Study Engineering in the US
Engineering – Diversity in the United States
Engineering programs in the United States are as diverse as the many colleges and universities that have engineering as a field of study. Some programs are theoretical, while others provide more practical experience. Some programs are in a single discipline, with others offering interdisciplinary or general engineering degrees. Most engineering students in America specialize in one particular engineering field, though the basic training they receive can be applied in related areas. This flexibility allows students a wide range of career options after graduation.
Study Engineering in the US
Engineering is the second most popular field of study among foreign students in the United States, according to the Institute of International Education Engineering. Nearly 16% of foreign students in American colleges are pursuing engineering degrees. Business rates as the top choice, attracting nearly 21%.
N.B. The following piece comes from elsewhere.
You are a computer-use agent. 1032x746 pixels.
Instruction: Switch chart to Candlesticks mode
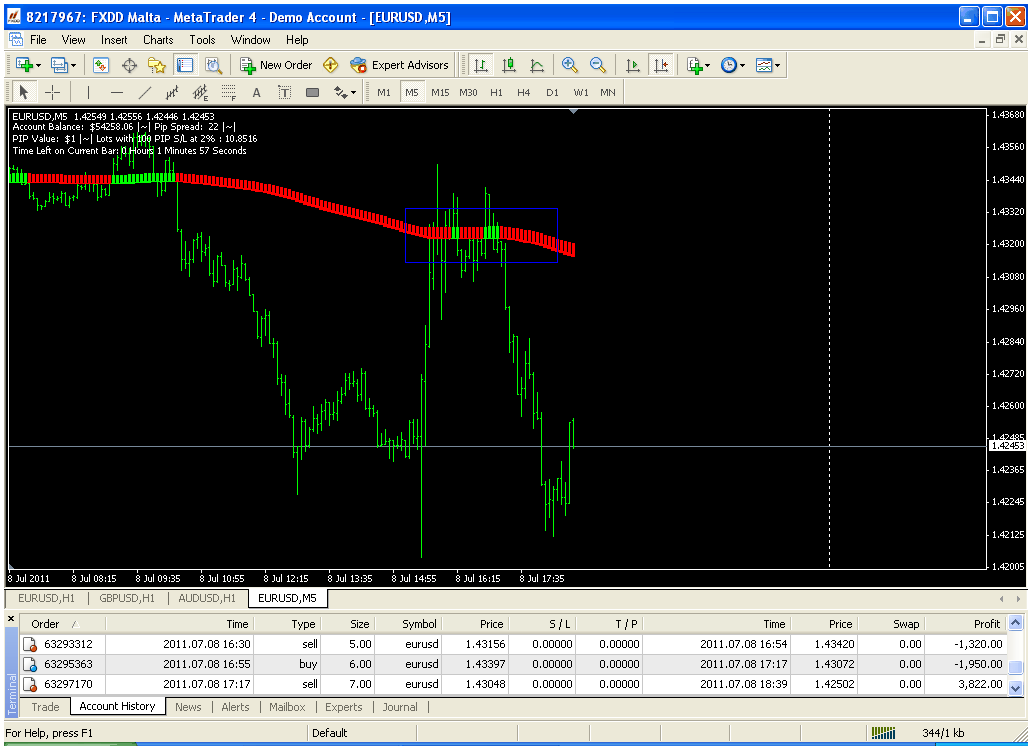coord(509,65)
Picking an accredited engineering program is important. Many employers and graduate schools prefer applicants who have earned an undergraduate degree from a program accredited by the Accreditation Board for Engineering and Technology (ABET). ABET accreditation ensures the program follows national standards of quality for faculty, curricula, students, administration, facilities and institutional commitment. Of the more than 2,000 four-year colleges and universities in the United States that offer engineering degrees, only 320 are accredited by ABET. Some of the noted institutions that provide ABET-accredited engineering programs include Princeton University, Boston University, the University of Pennsylvania, Columbia University, and Widener University.
Students can specialize in more than 20 branches of engineering, such as aerospace, industrial, nuclear, architectural and computer engineering. Most degrees in the United States are granted in the following broad disciplines that provide a strong foundation from which to further specialize:
- Civil engineering is the oldest of the engineering professions, focusing on the planning, design and construction of projects such as bridges, dams, harbors and waterways, highways and railroads, buildings and mass transit systems.
- Chemical engineering applies principles of chemistry, physics and engineering to the design and operation of plants and processes for the production of materials that undergo chemical changes during their manufacture. Chemical engineers develop processes for producing plastics, synthetic fibers, pharmaceuticals, paper, paints and many other consumer products.
- Electrical engineering is concerned with electrical devices, circuits and systems. Traditionally, electrical engineers have specialized in areas such as power generation and transmission, electrical machinery, electronics, communication, control and circuit design. In the past several decades, this field has expanded considerably with the development of the transistor, integrated circuits and microelectronics, the laser and the digital computer. Many electrical engineers now work in new areas such as quantum electronics (microelectronics), quantum optics (lasers) and computer engineering.
- Mechanical engineering involves machines and mechanical processes, such as energy generation and conversion. Mechanical engineers design, test and manufacture popular products, such as household appliances, heating systems, cars, ships and airplanes.
Undergraduate programs in engineering can take four to five years to complete, depending on a university’s requirements. The first two years are generally spent studying mathematics, basic sciences, introductory engineering, humanities and social sciences. The final two years are devoted primarily to courses pertaining to students’ fields of study, incorporating more hands-on design work, use of computer technology, and multidisciplinary teaming. Students can also gain valuable industry experience while in the last two years of college through internships and co-ops, giving them an edge in the competitive job market. Some engineering students decide to jump into the working world after graduation, while others choose to obtain graduate degrees to learn new technology, broaden their education and enhance employment opportunities. In the engineering field, there is sometimes too much material to be learned in a four-year program, and therefore a master’s degree is all but a requirement in some entry-level positions.
Graduate school also gives engineering students a chance to change direction in their career path. For instance, many students are deciding to seek master’s degrees in business to gain insight into the business side of engineering. Some colleges have realized this trend, and are offering dual engineering-business degrees in their curriculum. Likely the predominant reason students seek graduate degrees is for the chance to earn more money. Master’s and PhD graduates demand higher salaries, and can expect to earn 20-40% more than engineers with bachelor’s degrees. Students who don’t wish to continue their education beyond their undergraduate degrees don’t have to fret; many companies continue to hire engineers without higher degrees. Starting salaries for engineers with bachelor’s degrees are significantly higher than starting salaries for bachelor’s degrees in other fields. Companies will need employees with engineering knowledge to help them increase productivity and optimise their manufacturing processes, thus creating many fruitful opportunities for engineering graduates – still more will be needed to build and improve new roads, bridges, water and pollution control systems and other public facilities.
Studying engineering in the United States can be an exciting and rewarding experience. With the many innovative and specialized programs from which to choose, students can charter their career paths and sail to brighter futures in the engineering profession.